What you should do:
A word-for-word transcription of the listing is all that is needed.

Records to use:
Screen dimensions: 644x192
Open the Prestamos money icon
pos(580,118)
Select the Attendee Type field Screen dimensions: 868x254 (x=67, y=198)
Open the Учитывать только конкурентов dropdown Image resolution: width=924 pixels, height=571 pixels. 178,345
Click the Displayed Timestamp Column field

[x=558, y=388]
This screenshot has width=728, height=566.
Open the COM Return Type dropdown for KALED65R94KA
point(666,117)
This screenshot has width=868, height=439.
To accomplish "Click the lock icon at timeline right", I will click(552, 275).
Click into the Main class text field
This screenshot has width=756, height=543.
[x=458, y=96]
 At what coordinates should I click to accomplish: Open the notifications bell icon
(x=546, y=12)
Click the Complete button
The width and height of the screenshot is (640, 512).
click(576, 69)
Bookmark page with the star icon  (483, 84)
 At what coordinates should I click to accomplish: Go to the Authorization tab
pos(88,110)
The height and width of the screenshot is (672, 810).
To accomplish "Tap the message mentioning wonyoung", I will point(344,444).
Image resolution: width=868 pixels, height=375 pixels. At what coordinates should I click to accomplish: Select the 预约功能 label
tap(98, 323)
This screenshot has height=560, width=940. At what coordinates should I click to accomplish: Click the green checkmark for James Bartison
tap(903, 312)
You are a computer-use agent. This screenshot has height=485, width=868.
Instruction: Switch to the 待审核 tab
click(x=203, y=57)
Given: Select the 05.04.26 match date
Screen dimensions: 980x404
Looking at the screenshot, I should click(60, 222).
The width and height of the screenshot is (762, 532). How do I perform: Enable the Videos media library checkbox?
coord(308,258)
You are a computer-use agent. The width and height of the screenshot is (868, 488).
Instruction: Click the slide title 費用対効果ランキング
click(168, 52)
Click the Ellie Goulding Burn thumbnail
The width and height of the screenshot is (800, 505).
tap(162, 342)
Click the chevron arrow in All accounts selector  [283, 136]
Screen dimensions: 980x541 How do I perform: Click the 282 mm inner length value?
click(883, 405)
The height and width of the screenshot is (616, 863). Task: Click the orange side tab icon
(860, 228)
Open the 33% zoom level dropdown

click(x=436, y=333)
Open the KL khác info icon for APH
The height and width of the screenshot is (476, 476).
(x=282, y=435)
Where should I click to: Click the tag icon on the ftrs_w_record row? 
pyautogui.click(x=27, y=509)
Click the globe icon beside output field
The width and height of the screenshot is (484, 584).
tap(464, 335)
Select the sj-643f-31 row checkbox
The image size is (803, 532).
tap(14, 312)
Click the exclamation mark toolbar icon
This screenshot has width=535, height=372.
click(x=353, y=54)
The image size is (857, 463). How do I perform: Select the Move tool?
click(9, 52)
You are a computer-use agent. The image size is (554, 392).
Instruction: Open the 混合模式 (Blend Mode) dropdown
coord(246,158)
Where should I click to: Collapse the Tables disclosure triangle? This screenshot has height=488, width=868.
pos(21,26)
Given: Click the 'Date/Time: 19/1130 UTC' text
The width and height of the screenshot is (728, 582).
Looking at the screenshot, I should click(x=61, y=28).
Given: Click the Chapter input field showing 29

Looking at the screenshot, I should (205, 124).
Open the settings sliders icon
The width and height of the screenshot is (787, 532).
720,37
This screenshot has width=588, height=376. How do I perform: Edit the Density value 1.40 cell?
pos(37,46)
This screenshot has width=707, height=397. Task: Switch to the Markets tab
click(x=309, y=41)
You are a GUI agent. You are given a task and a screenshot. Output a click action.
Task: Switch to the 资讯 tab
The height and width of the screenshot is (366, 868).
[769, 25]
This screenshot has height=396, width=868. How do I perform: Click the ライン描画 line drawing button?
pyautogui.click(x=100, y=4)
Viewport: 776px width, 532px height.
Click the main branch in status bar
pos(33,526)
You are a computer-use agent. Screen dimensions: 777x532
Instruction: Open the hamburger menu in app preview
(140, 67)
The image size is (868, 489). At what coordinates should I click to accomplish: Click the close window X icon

Answer to this task:
Screen dimensions: 644x192
Open the Prestamos money icon
pos(580,118)
Select the Attendee Type field Screen dimensions: 868x254 (x=67, y=198)
Open the Учитывать только конкурентов dropdown Image resolution: width=924 pixels, height=571 pixels. 178,345
Click the Displayed Timestamp Column field

[x=558, y=388]
This screenshot has width=728, height=566.
Open the COM Return Type dropdown for KALED65R94KA
point(666,117)
This screenshot has width=868, height=439.
To accomplish "Click the lock icon at timeline right", I will click(552, 275).
Click into the Main class text field
This screenshot has width=756, height=543.
[x=458, y=96]
 At what coordinates should I click to accomplish: Open the notifications bell icon
(x=546, y=12)
Click the Complete button
The width and height of the screenshot is (640, 512).
click(576, 69)
Bookmark page with the star icon  (483, 84)
 At what coordinates should I click to accomplish: Go to the Authorization tab
pos(88,110)
The height and width of the screenshot is (672, 810).
To accomplish "Tap the message mentioning wonyoung", I will point(344,444).
Image resolution: width=868 pixels, height=375 pixels. At what coordinates should I click to accomplish: Select the 预约功能 label
tap(98, 323)
This screenshot has height=560, width=940. At what coordinates should I click to accomplish: Click the green checkmark for James Bartison
tap(903, 312)
You are a computer-use agent. This screenshot has height=485, width=868.
Instruction: Switch to the 待审核 tab
click(x=203, y=57)
Given: Select the 05.04.26 match date
Screen dimensions: 980x404
Looking at the screenshot, I should click(60, 222).
The width and height of the screenshot is (762, 532). How do I perform: Enable the Videos media library checkbox?
coord(308,258)
You are a computer-use agent. The width and height of the screenshot is (868, 488).
Instruction: Click the slide title 費用対効果ランキング
click(168, 52)
Click the Ellie Goulding Burn thumbnail
The width and height of the screenshot is (800, 505).
tap(162, 342)
Click the chevron arrow in All accounts selector  [283, 136]
Screen dimensions: 980x541 How do I perform: Click the 282 mm inner length value?
click(883, 405)
The height and width of the screenshot is (616, 863). Task: Click the orange side tab icon
(860, 228)
Open the 33% zoom level dropdown

click(x=436, y=333)
Open the KL khác info icon for APH
The height and width of the screenshot is (476, 476).
(x=282, y=435)
Where should I click to: Click the tag icon on the ftrs_w_record row? 
pyautogui.click(x=27, y=509)
Click the globe icon beside output field
The width and height of the screenshot is (484, 584).
tap(464, 335)
Select the sj-643f-31 row checkbox
The image size is (803, 532).
tap(14, 312)
Click the exclamation mark toolbar icon
This screenshot has width=535, height=372.
click(x=353, y=54)
The image size is (857, 463). How do I perform: Select the Move tool?
click(9, 52)
You are a computer-use agent. The image size is (554, 392).
Instruction: Open the 混合模式 (Blend Mode) dropdown
coord(246,158)
Where should I click to: Collapse the Tables disclosure triangle? This screenshot has height=488, width=868.
pos(21,26)
Given: Click the 'Date/Time: 19/1130 UTC' text
The width and height of the screenshot is (728, 582).
Looking at the screenshot, I should click(x=61, y=28).
Given: Click the Chapter input field showing 29

Looking at the screenshot, I should (205, 124).
Open the settings sliders icon
The width and height of the screenshot is (787, 532).
720,37
This screenshot has width=588, height=376. How do I perform: Edit the Density value 1.40 cell?
pos(37,46)
This screenshot has width=707, height=397. Task: Switch to the Markets tab
click(x=309, y=41)
You are a GUI agent. You are given a task and a screenshot. Output a click action.
Task: Switch to the 资讯 tab
The height and width of the screenshot is (366, 868).
[769, 25]
This screenshot has height=396, width=868. How do I perform: Click the ライン描画 line drawing button?
pyautogui.click(x=100, y=4)
Viewport: 776px width, 532px height.
Click the main branch in status bar
pos(33,526)
You are a computer-use agent. Screen dimensions: 777x532
Instruction: Open the hamburger menu in app preview
(140, 67)
The image size is (868, 489). At what coordinates should I click to accomplish: Click the close window X icon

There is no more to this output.